We converted all alias genes into official gene symbols using a python script to compile an accurate gene list and to avoid duplication. We obtained mouse genomic nucleotide accession versions and ID numbers for the all genes from NCBI-nucleotide database and NCBI-gene database, respectively. We extracted amino acid sequences of M. musculus for memory and LMNP-related genes from the nucleotide database. For the control, we downloaded the Mus musculus proteome from Refseq. We removed all isoforms by selecting the smallest accession number for a protein and we used an alias name for some LMNP proteins (cml1, Lppr5, Diap2, Mfsd4, Pvrl2, and Rp2h) as the sequences were not available using the symbol names.

Orthologous group identification for memory and LMNP proteins

To detect orthologues, we used the eggNOG (evolutionary genealogy of groups: Non-supervised Orthologous Groups) database version 4.5.143 and the Eggnog mapper tool version 144. We downloaded all 335 memory and 386 LMNP amino acid sequences. The mapping mode was adjusted by default setting (Hmmer). We selected the eukaryotes taxonomic scope to search for mouse memory and LMNP related proteins. We selected all orthologs from the orthologous option, and selected the non-electronic term for the gene ontology evidence.

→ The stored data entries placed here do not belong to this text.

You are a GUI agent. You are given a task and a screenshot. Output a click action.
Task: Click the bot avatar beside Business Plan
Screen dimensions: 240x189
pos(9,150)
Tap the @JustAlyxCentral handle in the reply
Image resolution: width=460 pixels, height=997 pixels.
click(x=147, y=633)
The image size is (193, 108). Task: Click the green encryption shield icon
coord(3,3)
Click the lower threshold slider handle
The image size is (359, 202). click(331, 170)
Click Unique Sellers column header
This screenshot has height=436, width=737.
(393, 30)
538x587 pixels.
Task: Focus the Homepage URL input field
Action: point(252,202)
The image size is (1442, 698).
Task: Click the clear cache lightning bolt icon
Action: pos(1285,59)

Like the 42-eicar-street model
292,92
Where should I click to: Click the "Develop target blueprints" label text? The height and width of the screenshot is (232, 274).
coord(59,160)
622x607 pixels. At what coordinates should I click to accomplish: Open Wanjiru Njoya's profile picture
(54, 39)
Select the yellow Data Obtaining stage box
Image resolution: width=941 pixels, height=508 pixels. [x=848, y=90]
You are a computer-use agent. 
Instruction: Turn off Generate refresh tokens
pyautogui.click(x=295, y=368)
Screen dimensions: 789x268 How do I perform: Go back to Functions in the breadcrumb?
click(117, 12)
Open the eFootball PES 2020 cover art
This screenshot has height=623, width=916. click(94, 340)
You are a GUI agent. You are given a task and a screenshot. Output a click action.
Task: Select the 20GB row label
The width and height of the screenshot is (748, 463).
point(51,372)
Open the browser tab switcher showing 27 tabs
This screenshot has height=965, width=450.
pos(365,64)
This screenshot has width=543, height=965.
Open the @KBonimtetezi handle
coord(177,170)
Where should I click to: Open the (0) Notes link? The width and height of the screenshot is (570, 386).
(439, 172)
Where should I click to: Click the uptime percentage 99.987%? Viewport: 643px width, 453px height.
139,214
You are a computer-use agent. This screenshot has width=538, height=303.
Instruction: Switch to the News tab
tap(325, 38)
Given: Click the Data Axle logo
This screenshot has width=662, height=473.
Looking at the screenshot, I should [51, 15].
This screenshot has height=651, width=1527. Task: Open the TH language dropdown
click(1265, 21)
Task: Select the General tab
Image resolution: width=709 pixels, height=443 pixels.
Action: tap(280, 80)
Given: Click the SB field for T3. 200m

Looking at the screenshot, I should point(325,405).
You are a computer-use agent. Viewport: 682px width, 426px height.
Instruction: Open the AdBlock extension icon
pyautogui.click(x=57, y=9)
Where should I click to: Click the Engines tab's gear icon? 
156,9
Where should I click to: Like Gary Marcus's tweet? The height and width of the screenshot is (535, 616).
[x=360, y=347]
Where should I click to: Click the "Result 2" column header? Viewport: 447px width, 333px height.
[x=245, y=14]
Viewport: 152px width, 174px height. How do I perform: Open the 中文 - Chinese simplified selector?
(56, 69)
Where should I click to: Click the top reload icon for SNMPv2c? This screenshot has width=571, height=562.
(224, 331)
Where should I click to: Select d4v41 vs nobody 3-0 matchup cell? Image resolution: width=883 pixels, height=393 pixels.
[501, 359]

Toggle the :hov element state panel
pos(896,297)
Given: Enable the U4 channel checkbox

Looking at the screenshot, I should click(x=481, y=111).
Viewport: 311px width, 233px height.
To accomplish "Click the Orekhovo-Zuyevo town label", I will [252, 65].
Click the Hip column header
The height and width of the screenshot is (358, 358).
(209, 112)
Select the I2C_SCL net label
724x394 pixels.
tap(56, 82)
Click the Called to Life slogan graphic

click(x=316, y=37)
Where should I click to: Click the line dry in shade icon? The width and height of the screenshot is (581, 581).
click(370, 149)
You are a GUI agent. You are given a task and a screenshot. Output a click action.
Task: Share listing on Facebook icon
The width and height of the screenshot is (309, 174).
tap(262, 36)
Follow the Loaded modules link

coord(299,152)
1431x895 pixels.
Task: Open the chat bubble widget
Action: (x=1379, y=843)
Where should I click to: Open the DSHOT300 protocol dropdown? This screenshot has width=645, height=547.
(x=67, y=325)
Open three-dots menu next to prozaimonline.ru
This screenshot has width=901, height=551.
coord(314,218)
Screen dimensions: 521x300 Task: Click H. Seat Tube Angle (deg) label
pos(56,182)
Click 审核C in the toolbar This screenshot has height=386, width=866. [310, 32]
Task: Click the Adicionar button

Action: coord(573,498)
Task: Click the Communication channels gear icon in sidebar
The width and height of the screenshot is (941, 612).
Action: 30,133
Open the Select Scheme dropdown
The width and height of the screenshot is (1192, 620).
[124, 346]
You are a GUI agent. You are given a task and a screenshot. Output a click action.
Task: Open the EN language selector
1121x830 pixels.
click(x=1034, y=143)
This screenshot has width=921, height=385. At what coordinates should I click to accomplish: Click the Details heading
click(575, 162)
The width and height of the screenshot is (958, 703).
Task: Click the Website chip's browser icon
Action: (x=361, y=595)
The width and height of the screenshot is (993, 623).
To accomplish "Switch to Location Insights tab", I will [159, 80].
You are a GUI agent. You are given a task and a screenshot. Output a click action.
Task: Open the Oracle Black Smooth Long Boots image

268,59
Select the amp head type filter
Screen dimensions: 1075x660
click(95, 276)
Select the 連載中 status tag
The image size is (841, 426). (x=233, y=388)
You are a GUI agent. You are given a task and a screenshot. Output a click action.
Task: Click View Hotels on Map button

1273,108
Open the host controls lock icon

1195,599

For the control, the mapping mode adjusted by default setting (Diamond) as hmmer mode did not accept a large number of sequences. We selected and analyzed all proteins that contain one euNOG (eukaryotes) orthologous cluster and excluded those contain more than one orthologous cluster. We wrote a Perl script to detect orthologous proteins among species. Some files were essential for running the script; the first file (euNOG.members.txt.gz) contained eukaryotes non-supervised orthologous groups (euNOG) that were downloaded from eggnog version 3 (http://eggnog.embl.de/version_3.0/downloads.html), and the second file contained the species names and IDs (http://eggnogdb.embl.de/download/latest/eggnog4.core_ species_list.txt).

Gene gain and loss

We identified the gene gain and the gene loss by count45. We used the default parameters for the analysis and analyzed the family history based on the Dollo parsimony.

Functional classification analysis

We conducted functional classification using the PANTHER functional classification system37. We tested the functional classification of the orthologous proteins in all examined species using mouse proteins as reference.

Statistical analysis

We studied the evolutionary changes of the functional categories of the orthologues of memory and LMNP proteins between species-possess memory (or LTM) such as (Homo sapiens, Mus musclus, Gallus gallus and Danio rerio, Ciona intestinalis, and Drosophila melanogaster) vs. species-lacking memory (or LTM), including (Trichoplax adhaerens, Amphimedon queenslandica, Monosiga brevicollis, and Saccharomyces cerevisiae). We excluded Nematostella from the analysis as it is unknown whether or not it possesses memory. We conducted a Welch’s t-test, applying two-tailed with unequal variance. We applied multiple testing corrections using the Benjamini–Hochberg procedure, and p values < 0.05 were considered significant in all analyses.

We calculated the correlation coefficient of the gene gain pattens of the orthologous gene (i.e., a set of absolute numbers of gene gain at each node) of the memory-related genes vs the reference and LMNP-related genes vs the reference using Microsoft Office Excel software.